* **Reading passage**:
────

I had the pleasure of attending a press conference recently in Lexington, Kentucky, that was held to mark the beginning of a statewide prescription drug task force. Kentucky Attorney General Jack Conway had organized the effort involving enforcement officers from his office and many others from around the state.
The goal, of course, was to ramp up an attack on prescription drug abuse, and I was fortunate enough to be there representing the National Association of Drug Diversion Investigators (NADDI) to present a $50,000 check in seed money for this endeavor. This seed money was part of a grant provided to NADDI by Abbott Laboratories to encourage law enforcement agencies to begin new attacks on this decades-old problem.
Kentucky is no stranger to prescription drug abuse, with the southeast portion of the state historically being hit the hardest. Reports in 2008 indicate that almost 500 people lost their lives in Kentucky to prescription drug abuse. Additionally, according to Kentucky’s Office of Drug Control Policy, the state leads the nation in the use of prescription drugs for nonmedical purposes in 2008.

────

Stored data
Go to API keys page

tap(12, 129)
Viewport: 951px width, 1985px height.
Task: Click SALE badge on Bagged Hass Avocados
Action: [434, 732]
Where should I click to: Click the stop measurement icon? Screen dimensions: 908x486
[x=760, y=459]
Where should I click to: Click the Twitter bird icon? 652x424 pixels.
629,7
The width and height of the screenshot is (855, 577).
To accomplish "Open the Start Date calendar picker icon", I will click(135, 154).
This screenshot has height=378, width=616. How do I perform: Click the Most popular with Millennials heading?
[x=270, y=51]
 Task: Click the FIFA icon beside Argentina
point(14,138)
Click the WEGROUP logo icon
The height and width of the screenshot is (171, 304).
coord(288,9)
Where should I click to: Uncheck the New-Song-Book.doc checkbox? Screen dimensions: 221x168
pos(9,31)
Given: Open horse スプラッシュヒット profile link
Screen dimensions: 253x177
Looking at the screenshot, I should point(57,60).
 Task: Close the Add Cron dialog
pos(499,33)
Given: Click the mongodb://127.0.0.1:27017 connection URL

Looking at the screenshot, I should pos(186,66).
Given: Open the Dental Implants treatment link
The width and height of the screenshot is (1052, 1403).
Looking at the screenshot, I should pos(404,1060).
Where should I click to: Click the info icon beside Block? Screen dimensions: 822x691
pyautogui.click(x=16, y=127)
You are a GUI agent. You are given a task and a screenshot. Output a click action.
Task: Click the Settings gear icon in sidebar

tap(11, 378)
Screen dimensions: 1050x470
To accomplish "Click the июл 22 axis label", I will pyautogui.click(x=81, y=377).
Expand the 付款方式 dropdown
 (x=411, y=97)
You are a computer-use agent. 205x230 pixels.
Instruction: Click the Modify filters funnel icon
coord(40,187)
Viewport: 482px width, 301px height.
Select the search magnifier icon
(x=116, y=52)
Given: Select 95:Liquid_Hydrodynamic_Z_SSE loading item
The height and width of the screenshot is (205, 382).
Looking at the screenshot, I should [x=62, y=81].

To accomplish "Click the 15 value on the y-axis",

────

* **Task requirements**: Repeat the passage on Kentucky's prescription drug task force, everything from "The goal, of" down to "purposes in 2008.", and switch "seed money" to "startup funds" each time it appears. The stored data has nothing to do with this.

* **Exercise result**:
The goal, of course, was to ramp up an attack on prescription drug abuse, and I was fortunate enough to be there representing the National Association of Drug Diversion Investigators (NADDI) to present a $50,000 check in startup funds for this endeavor. This startup funds was part of a grant provided to NADDI by Abbott Laboratories to encourage law enforcement agencies to begin new attacks on this decades-old problem.
Kentucky is no stranger to prescription drug abuse, with the southeast portion of the state historically being hit the hardest. Reports in 2008 indicate that almost 500 people lost their lives in Kentucky to prescription drug abuse. Additionally, according to Kentucky’s Office of Drug Control Policy, the state leads the nation in the use of prescription drugs for nonmedical purposes in 2008.